Instruction for the entries that follow: retype exactly the lines from the line with "Sign in (631, 35)" to the line with "#челябинск (125, 2500)", both included, and omit all others.
# # # #
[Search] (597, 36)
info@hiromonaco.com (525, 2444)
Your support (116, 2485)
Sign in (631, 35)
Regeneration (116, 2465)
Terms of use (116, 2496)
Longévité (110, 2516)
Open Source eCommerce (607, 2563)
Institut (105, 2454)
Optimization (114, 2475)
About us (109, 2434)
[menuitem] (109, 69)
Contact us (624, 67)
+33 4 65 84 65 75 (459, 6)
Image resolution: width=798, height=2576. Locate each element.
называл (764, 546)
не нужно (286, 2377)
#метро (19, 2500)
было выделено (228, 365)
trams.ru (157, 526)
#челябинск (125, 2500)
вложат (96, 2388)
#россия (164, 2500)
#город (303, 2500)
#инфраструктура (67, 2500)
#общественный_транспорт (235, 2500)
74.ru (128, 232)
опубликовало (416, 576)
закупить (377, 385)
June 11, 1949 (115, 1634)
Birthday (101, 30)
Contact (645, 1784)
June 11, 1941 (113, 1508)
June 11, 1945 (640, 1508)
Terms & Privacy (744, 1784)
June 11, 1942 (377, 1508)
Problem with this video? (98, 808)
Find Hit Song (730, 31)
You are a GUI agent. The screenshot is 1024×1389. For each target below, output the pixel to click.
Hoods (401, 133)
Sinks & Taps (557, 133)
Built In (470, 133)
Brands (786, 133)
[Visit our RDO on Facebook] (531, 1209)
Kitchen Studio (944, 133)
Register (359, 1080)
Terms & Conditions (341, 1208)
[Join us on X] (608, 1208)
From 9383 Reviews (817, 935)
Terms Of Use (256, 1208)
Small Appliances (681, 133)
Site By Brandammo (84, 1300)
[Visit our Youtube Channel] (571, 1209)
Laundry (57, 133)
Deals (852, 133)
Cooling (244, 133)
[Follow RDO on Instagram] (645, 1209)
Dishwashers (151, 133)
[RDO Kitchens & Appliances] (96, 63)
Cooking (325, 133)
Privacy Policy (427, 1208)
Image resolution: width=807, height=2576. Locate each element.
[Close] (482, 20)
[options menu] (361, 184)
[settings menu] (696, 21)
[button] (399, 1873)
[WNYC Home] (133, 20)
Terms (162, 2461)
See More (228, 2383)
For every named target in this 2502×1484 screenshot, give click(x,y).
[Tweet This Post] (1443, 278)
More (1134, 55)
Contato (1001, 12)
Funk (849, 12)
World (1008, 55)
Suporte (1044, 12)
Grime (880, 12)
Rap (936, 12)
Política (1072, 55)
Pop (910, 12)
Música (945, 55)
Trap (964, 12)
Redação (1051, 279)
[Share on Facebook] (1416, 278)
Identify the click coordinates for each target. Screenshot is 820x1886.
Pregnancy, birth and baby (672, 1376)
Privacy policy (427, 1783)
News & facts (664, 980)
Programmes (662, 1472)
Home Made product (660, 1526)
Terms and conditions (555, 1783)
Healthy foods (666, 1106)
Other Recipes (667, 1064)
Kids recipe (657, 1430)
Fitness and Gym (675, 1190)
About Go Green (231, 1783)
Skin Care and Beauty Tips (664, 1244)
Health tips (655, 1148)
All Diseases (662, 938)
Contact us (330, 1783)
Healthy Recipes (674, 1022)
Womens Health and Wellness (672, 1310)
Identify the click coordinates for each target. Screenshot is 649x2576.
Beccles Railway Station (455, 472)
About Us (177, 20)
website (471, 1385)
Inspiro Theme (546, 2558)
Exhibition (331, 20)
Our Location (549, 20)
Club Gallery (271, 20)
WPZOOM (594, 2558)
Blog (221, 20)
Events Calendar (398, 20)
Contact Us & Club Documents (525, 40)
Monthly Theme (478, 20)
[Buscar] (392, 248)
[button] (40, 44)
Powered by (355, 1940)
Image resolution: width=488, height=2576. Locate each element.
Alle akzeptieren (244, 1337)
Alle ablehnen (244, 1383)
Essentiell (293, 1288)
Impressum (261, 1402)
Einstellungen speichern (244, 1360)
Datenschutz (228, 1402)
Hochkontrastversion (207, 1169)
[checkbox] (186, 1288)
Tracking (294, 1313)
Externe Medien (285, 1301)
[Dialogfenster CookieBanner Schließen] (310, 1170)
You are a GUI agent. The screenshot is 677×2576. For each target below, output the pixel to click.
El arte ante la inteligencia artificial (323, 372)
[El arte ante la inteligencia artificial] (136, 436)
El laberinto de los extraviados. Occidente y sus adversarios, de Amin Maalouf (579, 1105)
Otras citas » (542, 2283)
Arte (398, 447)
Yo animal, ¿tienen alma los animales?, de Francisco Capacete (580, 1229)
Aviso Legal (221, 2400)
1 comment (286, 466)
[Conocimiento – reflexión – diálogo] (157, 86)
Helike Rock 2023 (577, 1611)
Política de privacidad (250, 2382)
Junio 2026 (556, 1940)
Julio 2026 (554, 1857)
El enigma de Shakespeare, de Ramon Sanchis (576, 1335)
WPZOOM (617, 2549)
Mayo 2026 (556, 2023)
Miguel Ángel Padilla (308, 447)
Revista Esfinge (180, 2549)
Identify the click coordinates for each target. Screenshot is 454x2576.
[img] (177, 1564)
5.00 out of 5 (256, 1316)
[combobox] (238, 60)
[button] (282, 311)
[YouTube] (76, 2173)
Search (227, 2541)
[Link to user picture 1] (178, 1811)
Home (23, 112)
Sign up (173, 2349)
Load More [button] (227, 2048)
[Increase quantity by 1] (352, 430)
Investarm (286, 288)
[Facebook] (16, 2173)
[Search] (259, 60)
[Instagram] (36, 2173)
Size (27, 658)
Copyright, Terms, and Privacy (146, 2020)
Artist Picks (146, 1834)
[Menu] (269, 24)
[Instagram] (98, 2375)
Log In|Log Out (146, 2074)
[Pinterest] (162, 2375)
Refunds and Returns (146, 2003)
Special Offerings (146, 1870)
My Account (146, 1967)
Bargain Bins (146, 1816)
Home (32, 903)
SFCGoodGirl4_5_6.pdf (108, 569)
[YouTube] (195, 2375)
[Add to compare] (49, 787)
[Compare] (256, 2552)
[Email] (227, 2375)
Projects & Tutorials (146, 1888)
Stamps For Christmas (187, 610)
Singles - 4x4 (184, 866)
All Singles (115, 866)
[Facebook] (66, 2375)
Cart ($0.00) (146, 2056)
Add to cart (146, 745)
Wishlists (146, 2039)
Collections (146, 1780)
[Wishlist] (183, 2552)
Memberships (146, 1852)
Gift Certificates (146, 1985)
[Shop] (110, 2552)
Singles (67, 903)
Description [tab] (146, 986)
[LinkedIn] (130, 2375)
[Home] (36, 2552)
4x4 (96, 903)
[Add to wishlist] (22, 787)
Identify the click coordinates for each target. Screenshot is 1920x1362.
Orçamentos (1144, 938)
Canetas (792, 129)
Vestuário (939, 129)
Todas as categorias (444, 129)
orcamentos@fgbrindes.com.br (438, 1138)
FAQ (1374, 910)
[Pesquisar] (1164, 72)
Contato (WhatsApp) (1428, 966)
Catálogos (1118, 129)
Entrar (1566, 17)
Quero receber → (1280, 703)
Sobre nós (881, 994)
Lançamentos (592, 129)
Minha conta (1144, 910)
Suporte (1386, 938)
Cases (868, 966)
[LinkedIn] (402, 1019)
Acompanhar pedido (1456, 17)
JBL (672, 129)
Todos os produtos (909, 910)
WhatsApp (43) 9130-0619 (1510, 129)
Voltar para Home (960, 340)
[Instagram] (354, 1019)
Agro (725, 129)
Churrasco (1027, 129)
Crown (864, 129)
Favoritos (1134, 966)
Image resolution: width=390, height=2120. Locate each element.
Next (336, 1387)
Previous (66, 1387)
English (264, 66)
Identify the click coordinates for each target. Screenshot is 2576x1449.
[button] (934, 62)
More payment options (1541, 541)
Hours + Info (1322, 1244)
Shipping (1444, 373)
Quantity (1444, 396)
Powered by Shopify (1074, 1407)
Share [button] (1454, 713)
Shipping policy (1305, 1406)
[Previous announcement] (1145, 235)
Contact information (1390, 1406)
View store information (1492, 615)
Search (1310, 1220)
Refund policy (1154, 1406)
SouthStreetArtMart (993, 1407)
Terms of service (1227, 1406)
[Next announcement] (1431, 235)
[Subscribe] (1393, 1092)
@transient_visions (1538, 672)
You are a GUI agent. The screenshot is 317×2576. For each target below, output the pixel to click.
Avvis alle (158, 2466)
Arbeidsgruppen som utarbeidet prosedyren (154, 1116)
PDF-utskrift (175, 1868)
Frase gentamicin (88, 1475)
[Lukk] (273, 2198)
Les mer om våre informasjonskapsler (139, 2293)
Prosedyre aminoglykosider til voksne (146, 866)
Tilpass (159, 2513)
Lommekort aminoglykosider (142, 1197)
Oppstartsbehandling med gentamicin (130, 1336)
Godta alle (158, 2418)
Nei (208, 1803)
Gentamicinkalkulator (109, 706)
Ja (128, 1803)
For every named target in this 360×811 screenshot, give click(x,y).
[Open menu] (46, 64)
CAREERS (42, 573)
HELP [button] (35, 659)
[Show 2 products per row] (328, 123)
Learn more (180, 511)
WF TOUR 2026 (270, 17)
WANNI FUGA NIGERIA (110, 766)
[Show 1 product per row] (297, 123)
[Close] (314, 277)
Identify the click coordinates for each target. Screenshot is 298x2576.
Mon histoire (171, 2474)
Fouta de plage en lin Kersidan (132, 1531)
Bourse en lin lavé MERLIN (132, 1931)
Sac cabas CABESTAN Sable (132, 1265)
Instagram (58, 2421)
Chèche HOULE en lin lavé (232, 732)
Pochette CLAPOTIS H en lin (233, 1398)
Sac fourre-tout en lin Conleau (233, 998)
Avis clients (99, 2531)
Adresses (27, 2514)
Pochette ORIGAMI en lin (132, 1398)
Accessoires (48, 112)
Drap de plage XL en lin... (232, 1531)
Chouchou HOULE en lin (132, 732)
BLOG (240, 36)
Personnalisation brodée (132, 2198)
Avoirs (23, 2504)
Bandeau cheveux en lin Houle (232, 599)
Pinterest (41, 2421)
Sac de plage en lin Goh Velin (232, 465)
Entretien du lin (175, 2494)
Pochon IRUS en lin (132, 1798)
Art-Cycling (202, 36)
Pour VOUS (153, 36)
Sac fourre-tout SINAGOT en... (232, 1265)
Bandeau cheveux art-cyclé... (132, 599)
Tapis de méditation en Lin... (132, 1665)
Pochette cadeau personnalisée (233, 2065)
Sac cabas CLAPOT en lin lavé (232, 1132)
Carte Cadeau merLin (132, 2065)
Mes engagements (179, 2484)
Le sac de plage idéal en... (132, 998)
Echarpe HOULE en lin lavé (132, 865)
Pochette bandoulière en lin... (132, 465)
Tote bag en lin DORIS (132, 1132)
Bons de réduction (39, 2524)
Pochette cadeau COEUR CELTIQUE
# # # #
- **SOLVED EXERCISE**
Sign in (631, 35)
Regeneration (116, 2465)
Terms of use (116, 2496)
Longévité (110, 2516)
Open Source eCommerce (607, 2563)
Institut (105, 2454)
Optimization (114, 2475)
About us (109, 2434)
[menuitem] (109, 69)
Contact us (624, 67)
+33 4 65 84 65 75 (459, 6)
Image resolution: width=798, height=2576. Locate each element.
называл (764, 546)
не нужно (286, 2377)
#метро (19, 2500)
было выделено (228, 365)
trams.ru (157, 526)
#челябинск (125, 2500)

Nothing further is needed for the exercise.